Veamos otro ejemplo: en los últimos días, se conoció que más de quinientos católicos belgas han apostado de la fe y pedido ser “desbautizados” en reacción al discurso conservador del Papa Francisco en ocasión de su visita a ese país, donde no hizo más que reafirmar la doctrina de la Iglesia en cuestiones que no tienen que ver estrictamente con la fe: el aborto es un crimen y la mujer no puede ser un hombre, fue lo que dijo. Estos quinientos apóstatas se tomaron el trabajo de escribir a los obispos pidiendo ser borrados de los libros de bautismo, pero seguramente serán muchos más los que ni siquiera se toman esas molestias; son apóstatas de hecho. Y tengámos en cuenta que estamos hablando de personas más bien mayores, porque los más jóvenes ni siquiera están bautizados. 
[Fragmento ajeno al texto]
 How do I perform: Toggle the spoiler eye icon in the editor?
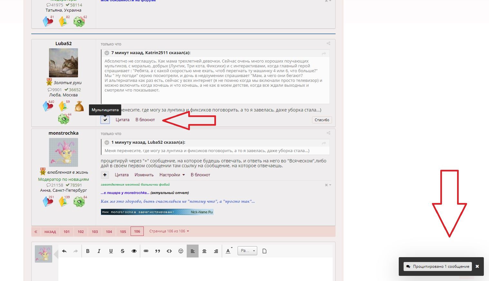[x=134, y=251]
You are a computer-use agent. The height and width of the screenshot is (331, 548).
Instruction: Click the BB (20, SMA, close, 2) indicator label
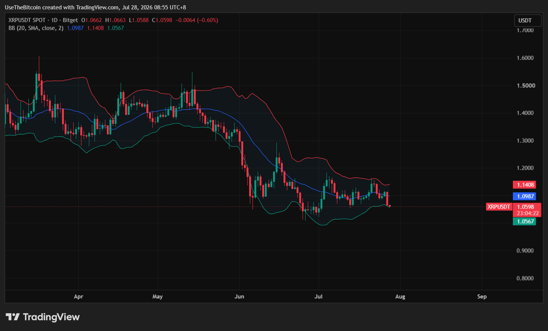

El principio de revelación, en última instancia, no es un descubrimiento de Javier Milei: ya lo aplicó un jesuita antes que él a la Iglesia universal. No sabemos qué saldrá del próximo cónclave, pero el nuevo Papa tendrá al menos una ventaja: podrá enfrentarse al verdadero rostro de la Iglesia; ya no será el elegante y popular Dorian Gray el que se pasea por los salones del mundo, sino su retrato que los pontífices anteriores, como relata Oscar Wilde, lo había tenido escondido en el cuarto de juegos, cerrado bajo cuatro llaves.